Signed-off-by: Andy Lutomirski <l...@amacapital.net>
---
 Documentation/security/capabilities.txt | 161 ++++++++++++++++++++++++++++++++
 1 file changed, 161 insertions(+)
 create mode 100644 Documentation/security/capabilities.txt

diff --git a/Documentation/security/capabilities.txt 
b/Documentation/security/capabilities.txt
new file mode 100644
index 0000000..dc7bc34
--- /dev/null
+++ b/Documentation/security/capabilities.txt
@@ -0,0 +1,161 @@
+                         Linux capabilities
+
+
+==== What are capabilities ====
+
+Various system calls check for appropriate privileges.  For example, a program
+may bypass normal file permission checking if it has the CAP_DAC_OVERRIDE
+capability.  There are a lot of capabilities; the complete list is in
+include/uapi/linux/capability.h.
+
+When reading this description, do not assume anything about the word
+"inheritable".  It probably does not do what you expect.
+
+Every task has the following pieces of capability-related state.
+
+ * Four capability bit masks:
+   * The effective set (pE).  Privileged operations check this set.
+   * The permitted set (pP).  Tasks may set these bits in pE.
+   * The inheritable set (pI).  This set is complicated.
+   * The bounding set (pB).  This partially limits new permitted capabilities.
+
+ * Secure bits.  Each bit has a corresponding "lock" bit.
+   * SECURE_NONROOT: Makes uid==0 and euid==0 less special at exec time.
+   * SECURE_KEEP_CAPS: Prevents setresuid() from removing permitted caps.

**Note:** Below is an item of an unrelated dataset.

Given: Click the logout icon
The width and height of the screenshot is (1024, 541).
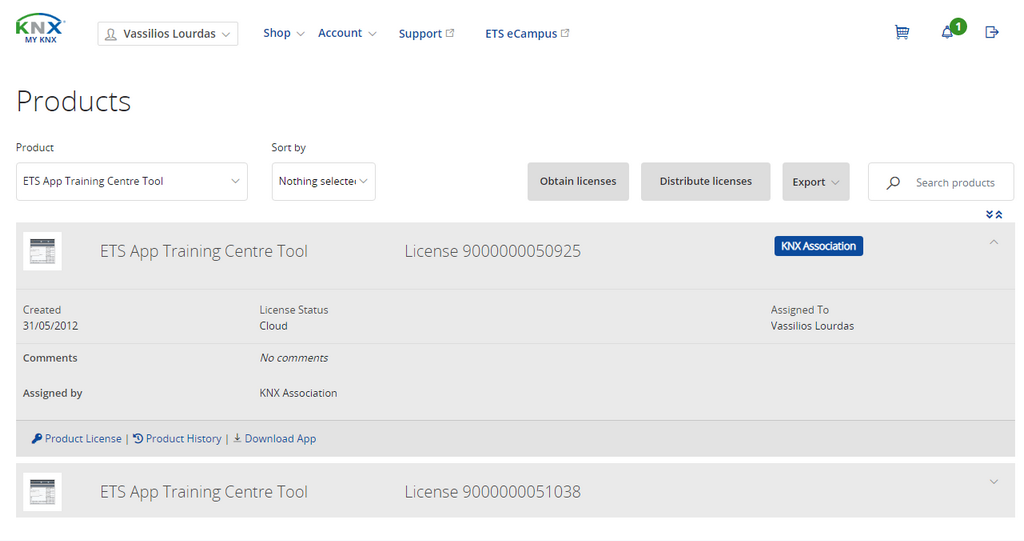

+   * SECURE_NO_SETUID_FIXUP: Makes setresuid() entirely nonmagical.
+
+ * no_new_privs: See Documentation/prctl/no_new_privs.txt
+
+There is one invariant: pE ⊆ pP.
+
+In addition, files can have capabilities.  If a file has capabilities, it
+specifies two masks and one bit:
+ * fP: The permitted or forced set.
+ * fI: The inheritable set.
+ * fE (a single bit): Supposedly true for "legacy" programs.
+
+libcap's setcap tool pretends that fE is a bitmask.  It's not.
+
+At the most basic level, only pE matters.  All of the complexity is in how
+pE and the other masks can change.  (This is a slight lie -- user namespaces
+change this.)
+
+==== System calls ====
+
+Capabilities and related state are affected by these syscalls:
+ * capset: Change capabilities directly.

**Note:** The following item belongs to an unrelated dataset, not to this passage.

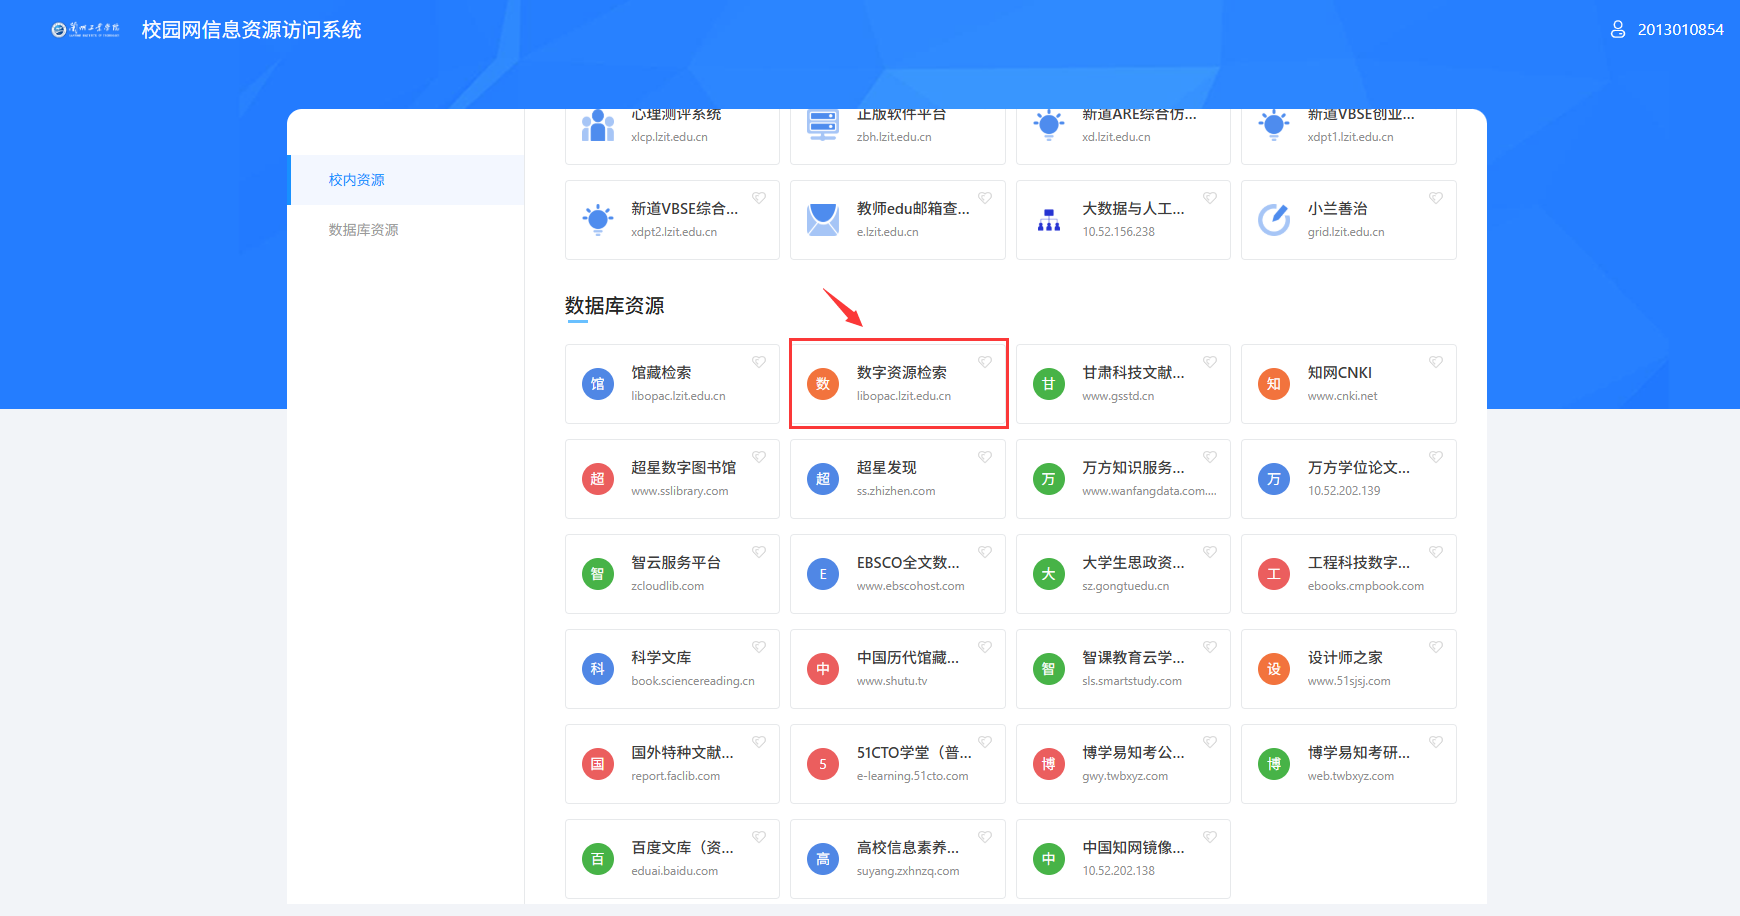
Task: Click the 小兰善治 circular arrow icon
Action: pos(1274,219)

+ * set[res]uid: Sometimes changes capabilities for legacy compatibility.
+ * prctl(PR_SET_KEEPCAPS): Used to twiddle SECURE_KEEP_CAPS.
+ * prctl(PR_SET_SECUREBITS): Used to twiddle securebits in general.
+ * prctl(PR_SET_NO_NEW_PRIVS): Used to set no_new_privs.
+ * prctl(PR_CAPBSET_DROP): Used to remove bits from pB.
+ * execve: Does all kinds of magic.
+
+==== capset ====
+
+capset changes pI, pP, and pE as requested, subject to:
+
+ - (CAP_SETPCAP ∈ pE or euid is namespace owner) or pI' ⊆ pI | pP
+ - pI' ⊆ pI | pB
+ - pP' ⊆ pP
+ - pE' ⊆ pE
+
+In the event that pI ⊆ pB, the first two conditions simplify to pI' ⊆ pI | pP.
+
+==== set*uid ====
+
+After set[res]uid, if !SECURE_NO_SETUID_FIXUP, a fixup happens.  This fixup
+does two things:
+
+ - If !SECURE_KEEP_CAPS and some old uid was 0 and no new uid is 0, then
+   pP and pE are cleared.
+ - If euid becomes zero, the pE = pP.  Conversely, if euid becomes nonzero,
+   then pE' = 0.  (Note that this is independent of SECURE_KEEP_CAPS.)
+
+setfsuid has similar logic to tweak the fs-related pE bits.
+
+====  prctl ====
+
+---- PR_SET_KEEPCAPS ----
+
+This changes SECURE_KEEP_CAPS as long as !SECURE_KEEP_CAPS_LOCKED.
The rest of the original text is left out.